Unlike technical support costs, contact center technology spending increases per agent as the size of the contact center grows. Smaller contact centers spend $1,880 per agent per year on the technology, compared to $2,063 for larger contact centers. Larger contact centers tend to bundle more in with their contact center platform on enabling applications. For example, the agent licenses in contact centers might include workforce optimization and multiple AI-enabled applications.
The bulk of the agent license cost is for the contact center platform itself. On average, companies spend $60 to $150 on the platform per agent per month. Depending on the provider, various features, such as social media management, outbound dialer and workforce optimization, may be included with the base platform, which is why it's imperative to do an apples-to-apples comparison between providers.

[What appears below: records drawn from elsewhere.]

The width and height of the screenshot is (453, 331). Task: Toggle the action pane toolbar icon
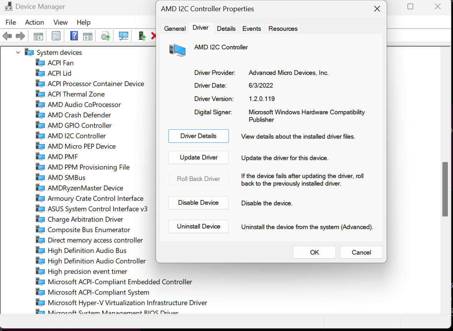pos(88,36)
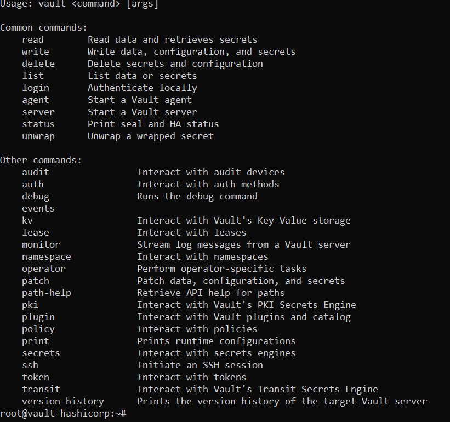Click the 'version-history' command entry

tap(63, 401)
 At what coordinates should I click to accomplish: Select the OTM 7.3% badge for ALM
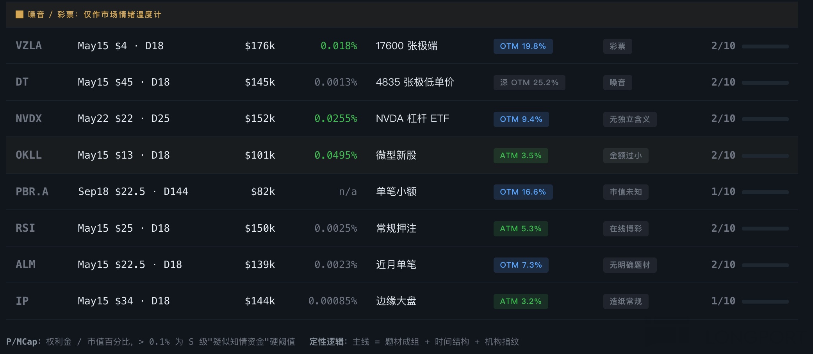click(521, 265)
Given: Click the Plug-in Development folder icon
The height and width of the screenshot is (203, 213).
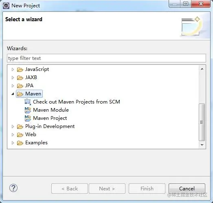Looking at the screenshot, I should tap(20, 127).
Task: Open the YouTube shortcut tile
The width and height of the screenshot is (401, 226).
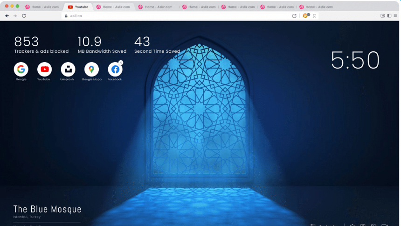Action: 44,70
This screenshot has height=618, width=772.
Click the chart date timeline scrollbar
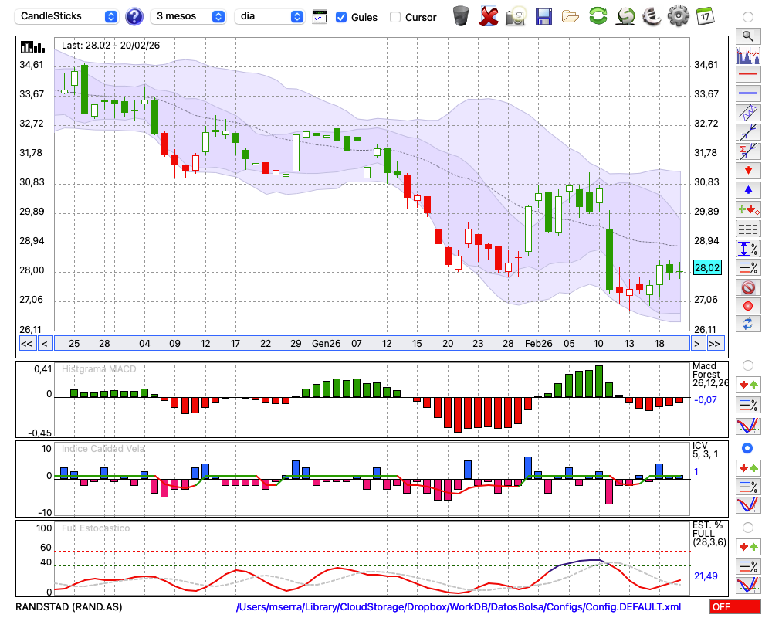click(x=371, y=344)
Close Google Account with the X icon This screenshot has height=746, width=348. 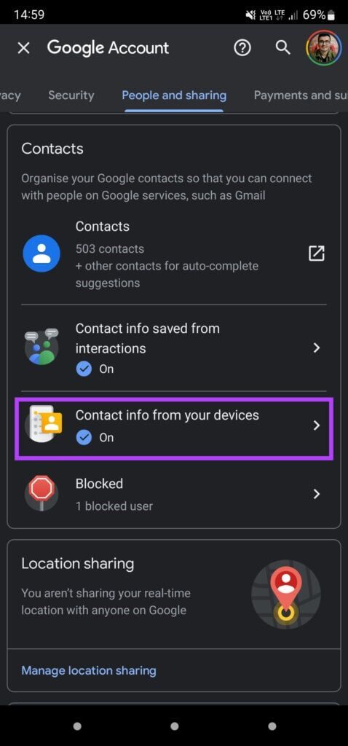(x=23, y=47)
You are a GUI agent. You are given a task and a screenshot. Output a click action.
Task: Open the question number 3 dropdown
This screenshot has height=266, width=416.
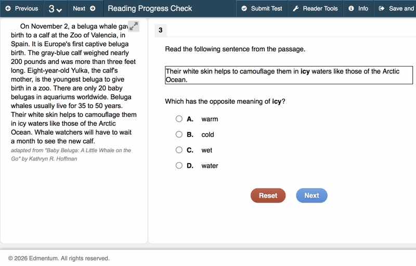pyautogui.click(x=55, y=9)
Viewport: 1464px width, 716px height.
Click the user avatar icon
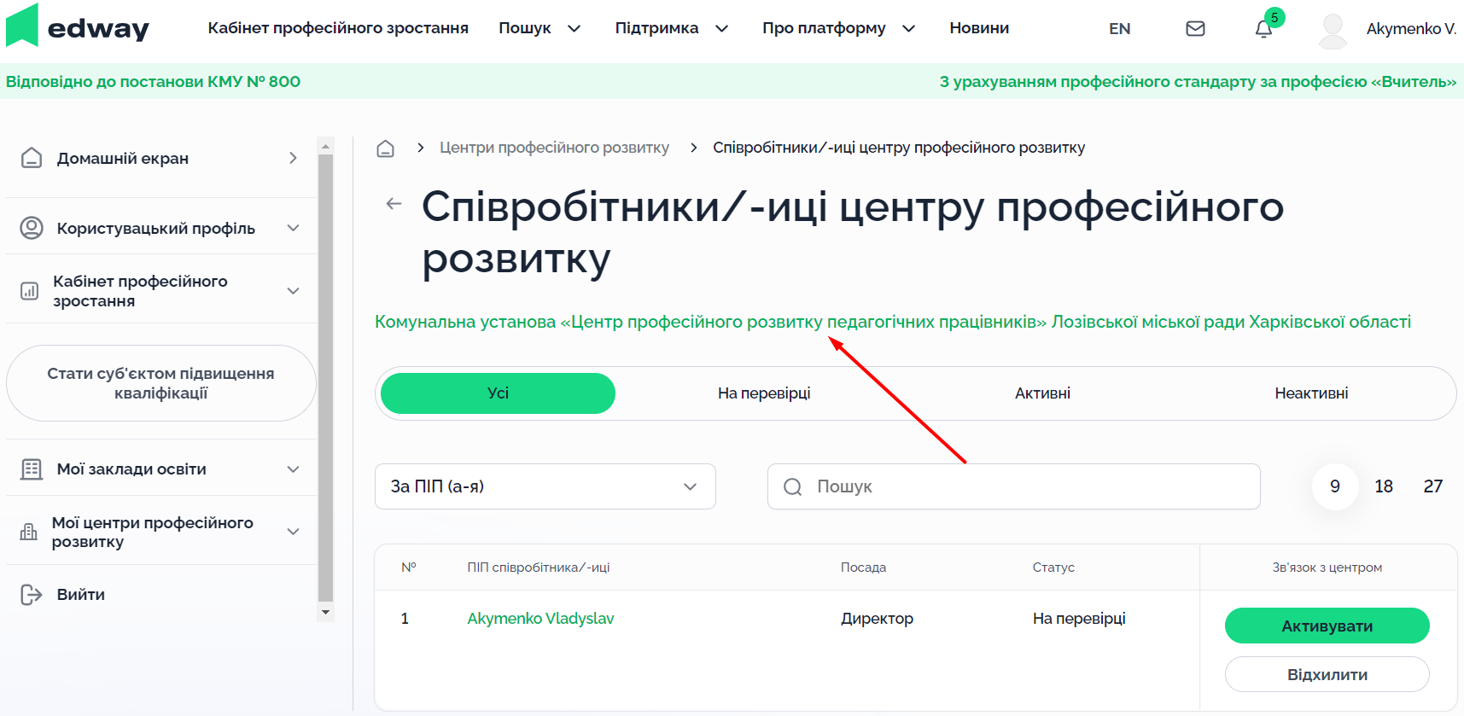1332,30
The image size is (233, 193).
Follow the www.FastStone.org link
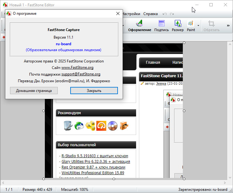[77, 67]
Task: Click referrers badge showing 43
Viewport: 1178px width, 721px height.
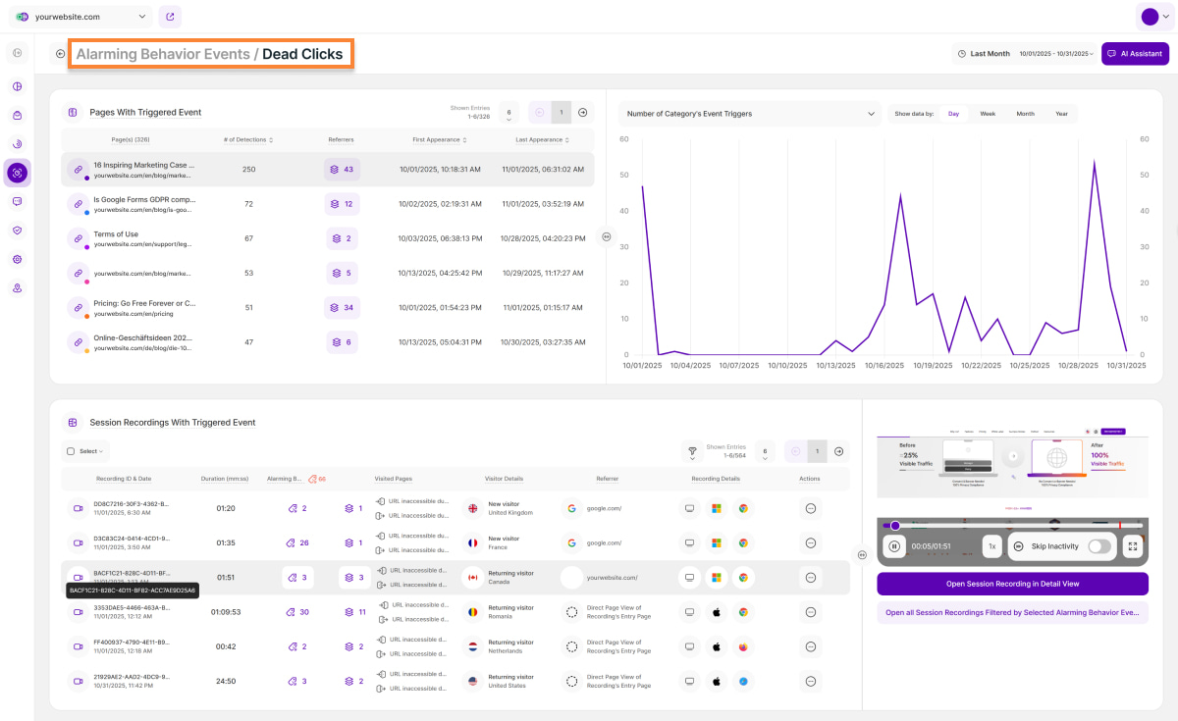Action: (343, 170)
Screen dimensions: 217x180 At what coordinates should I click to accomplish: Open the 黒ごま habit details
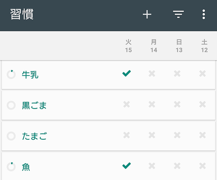(34, 105)
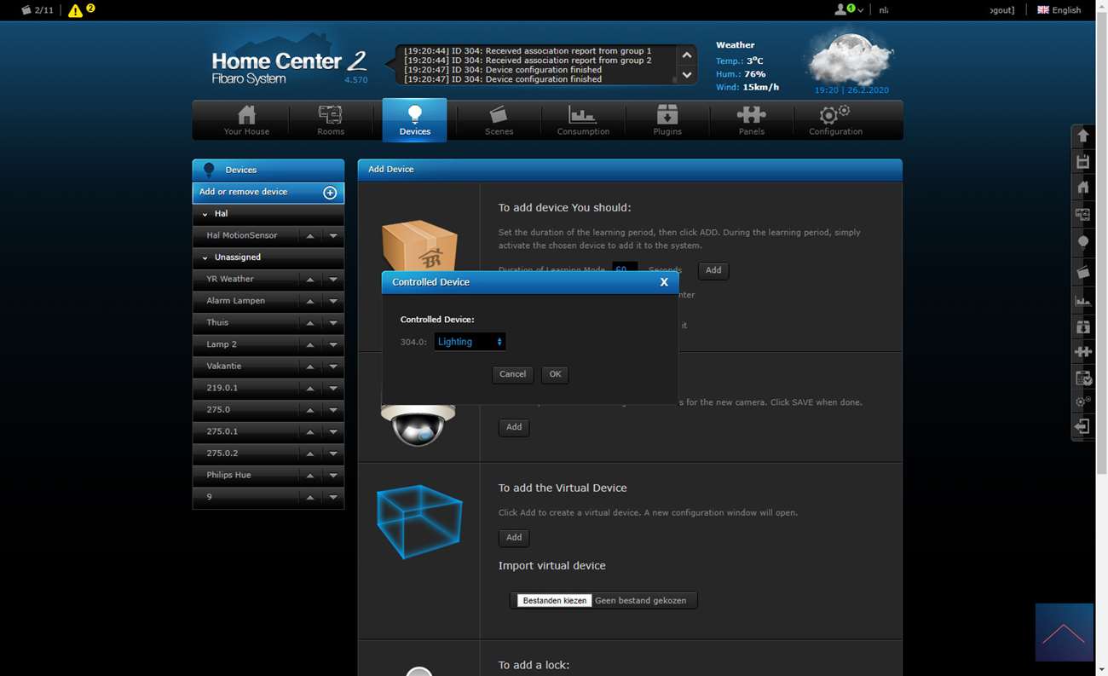1108x676 pixels.
Task: Close the Controlled Device dialog with X
Action: [664, 282]
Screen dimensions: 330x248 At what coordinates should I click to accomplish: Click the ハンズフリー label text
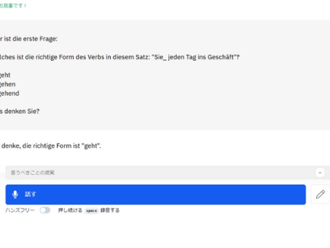point(20,210)
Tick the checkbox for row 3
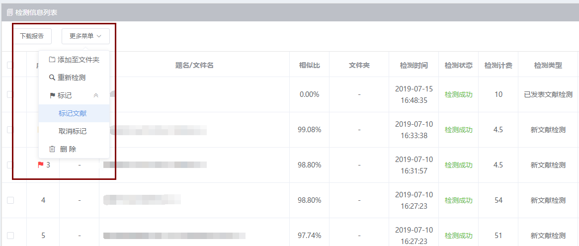This screenshot has height=246, width=579. [x=10, y=165]
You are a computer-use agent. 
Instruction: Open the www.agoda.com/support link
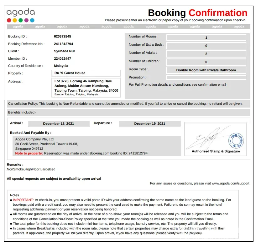(x=231, y=184)
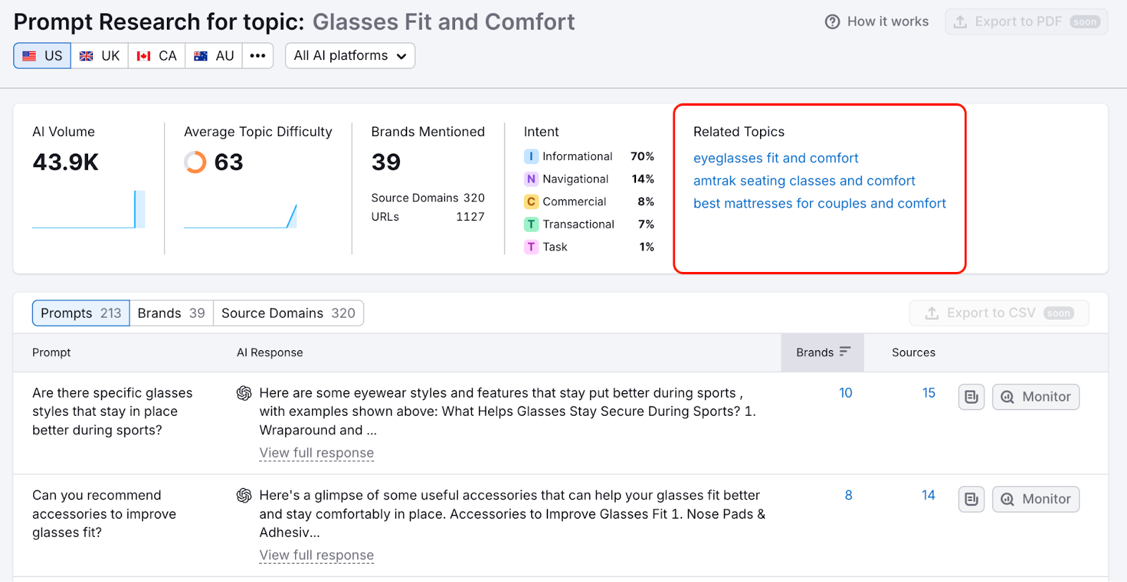Click the How it works question icon
Screen dimensions: 1127x582
(x=833, y=22)
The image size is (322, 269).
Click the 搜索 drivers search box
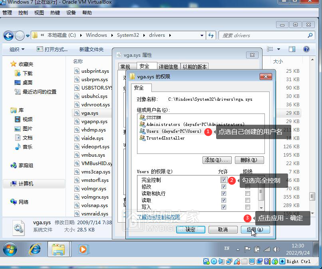[264, 35]
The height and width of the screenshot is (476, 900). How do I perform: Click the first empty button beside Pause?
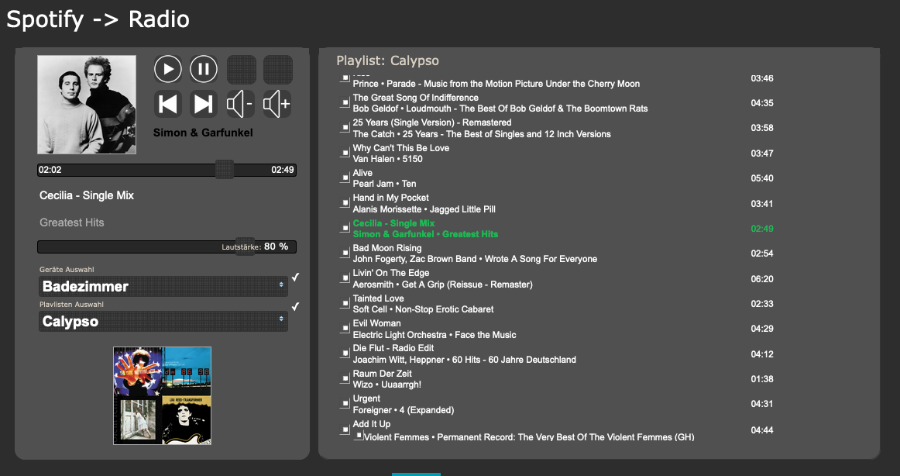point(241,69)
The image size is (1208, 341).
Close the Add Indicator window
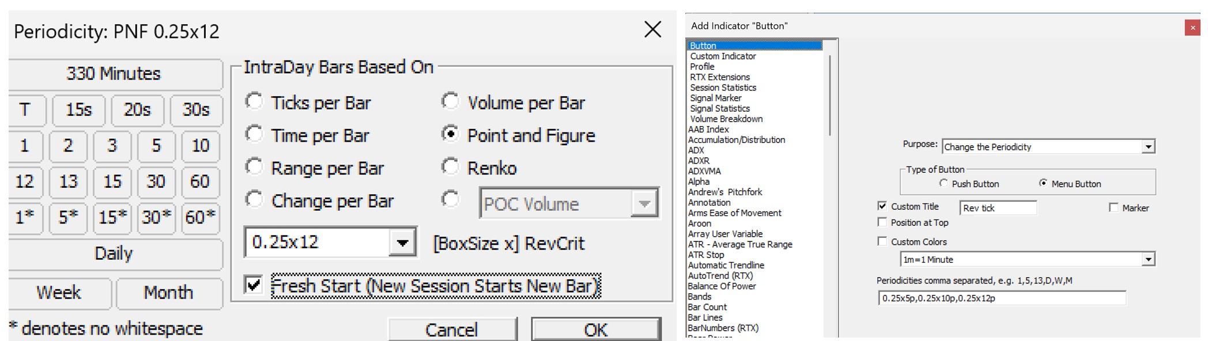(1192, 28)
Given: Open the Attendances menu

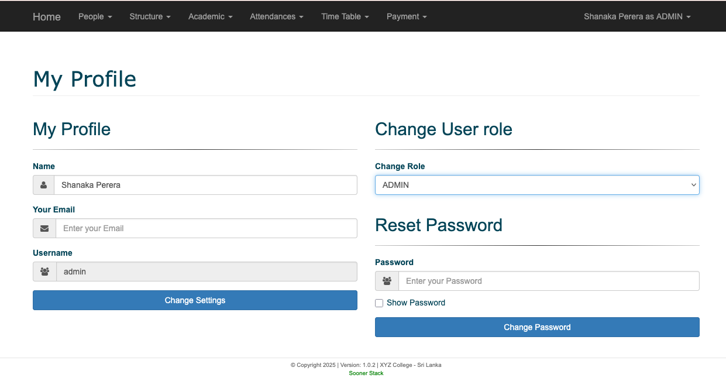Looking at the screenshot, I should [276, 16].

AI-enabled customer experience
Additional spending typically comes in the form of artificial intelligence and agent analytics. CX leaders are evaluating a variety of AI-enabled capabilities, including the following:
- sentiment, agent and predictive analytics
- virtual assistants
- natural language processing
- real-time voice transcription
- language translation
On average, businesses spent $468,887 in 2019 on the technology to support AI-enabled CX initiatives, and the cost varies based on the size of the company. Those with less than 250 employees spend $53,202 per year, while those with more than 2,500 employees spend $2.3 million. Nearly 70% of companies plan to increase their spending on AI this year.
Moving to a cloud contact center
Many companies are reaching end of life with their on-premises contact centers and are evaluating a move to a cloud contact center. Most small and midsize contact centers -- as well as a growing number of large contact centers -- are making the move.
Benefits of moving to a cloud contact center include a reduction in operating costs, an increase in communication channels and better preparedness for implementing advanced applications.
Those staying on premises are spending an average of $495,557 on their on-premises system. Again, the spending varies by size. Those with 100 or less agent licenses spend $154,860, while those with more than 500 agents spend $1.9 million -- and that figure can rise dramatically with larger deployments.
CX leaders should focus carefully on their call center spending allocations. The most successful companies spend more on their call centers and have the highest measured success -- including increased revenue, decreased costs and improved customer ratings -- when using advanced technologies in their CX initiatives. The success group spends less, for now, on AI than the nonsuccess group because they are rolling out AI in a limited, per-project fashion. However, more than 80% of the success group plans to increase AI spending in 2020.